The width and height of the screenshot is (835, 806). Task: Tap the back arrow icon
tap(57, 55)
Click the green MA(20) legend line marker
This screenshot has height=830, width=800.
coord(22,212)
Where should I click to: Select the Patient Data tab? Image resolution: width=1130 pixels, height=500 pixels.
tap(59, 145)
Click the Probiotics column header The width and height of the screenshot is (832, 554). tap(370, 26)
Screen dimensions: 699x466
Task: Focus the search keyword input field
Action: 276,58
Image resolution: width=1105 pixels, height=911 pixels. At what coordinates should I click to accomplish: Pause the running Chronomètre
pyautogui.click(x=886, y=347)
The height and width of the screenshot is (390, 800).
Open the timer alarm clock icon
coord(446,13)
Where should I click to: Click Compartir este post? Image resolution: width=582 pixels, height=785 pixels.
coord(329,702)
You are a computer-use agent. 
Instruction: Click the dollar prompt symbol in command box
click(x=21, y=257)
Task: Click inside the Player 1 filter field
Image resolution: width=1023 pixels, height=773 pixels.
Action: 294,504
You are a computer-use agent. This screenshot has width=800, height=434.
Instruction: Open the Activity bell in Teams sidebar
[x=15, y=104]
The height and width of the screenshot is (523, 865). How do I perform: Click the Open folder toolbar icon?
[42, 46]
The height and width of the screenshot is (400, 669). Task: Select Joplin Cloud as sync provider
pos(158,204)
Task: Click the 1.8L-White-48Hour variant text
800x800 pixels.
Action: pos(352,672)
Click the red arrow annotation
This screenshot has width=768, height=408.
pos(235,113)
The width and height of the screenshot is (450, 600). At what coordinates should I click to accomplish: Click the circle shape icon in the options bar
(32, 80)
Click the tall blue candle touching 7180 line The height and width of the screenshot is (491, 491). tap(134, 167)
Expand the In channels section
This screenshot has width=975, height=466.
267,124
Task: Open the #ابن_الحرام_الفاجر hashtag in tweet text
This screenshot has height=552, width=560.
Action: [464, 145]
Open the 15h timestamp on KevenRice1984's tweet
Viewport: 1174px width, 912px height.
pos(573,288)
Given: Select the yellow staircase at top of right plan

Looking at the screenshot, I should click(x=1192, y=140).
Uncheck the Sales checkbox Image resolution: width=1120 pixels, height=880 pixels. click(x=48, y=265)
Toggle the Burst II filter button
== == ==
> TASK ITEM
Where a line contains "The height and width of the screenshot is (390, 800).", begin there and output each line through the end of the data above, exactly; give no other lines.

> RESULT FOR THIS TASK
The height and width of the screenshot is (390, 800).
Open the timer alarm clock icon
coord(446,13)
Where should I click to: Click Compartir este post? Image resolution: width=582 pixels, height=785 pixels.
coord(329,702)
You are a computer-use agent. 
Instruction: Click the dollar prompt symbol in command box
click(x=21, y=257)
Task: Click inside the Player 1 filter field
Image resolution: width=1023 pixels, height=773 pixels.
Action: 294,504
You are a computer-use agent. This screenshot has width=800, height=434.
Instruction: Open the Activity bell in Teams sidebar
[x=15, y=104]
The height and width of the screenshot is (523, 865). How do I perform: Click the Open folder toolbar icon?
[42, 46]
The height and width of the screenshot is (400, 669). Task: Select Joplin Cloud as sync provider
pos(158,204)
Task: Click the 1.8L-White-48Hour variant text
800x800 pixels.
Action: pos(352,672)
Click the red arrow annotation
This screenshot has width=768, height=408.
pos(235,113)
The width and height of the screenshot is (450, 600). At what coordinates should I click to accomplish: Click the circle shape icon in the options bar
(32, 80)
Click the tall blue candle touching 7180 line The height and width of the screenshot is (491, 491). tap(134, 167)
Expand the In channels section
This screenshot has width=975, height=466.
267,124
Task: Open the #ابن_الحرام_الفاجر hashtag in tweet text
This screenshot has height=552, width=560.
Action: [464, 145]
Open the 15h timestamp on KevenRice1984's tweet
Viewport: 1174px width, 912px height.
pos(573,288)
Given: Select the yellow staircase at top of right plan

Looking at the screenshot, I should click(x=1192, y=140).
Uncheck the Sales checkbox Image resolution: width=1120 pixels, height=880 pixels. click(x=48, y=265)
Toggle the Burst II filter button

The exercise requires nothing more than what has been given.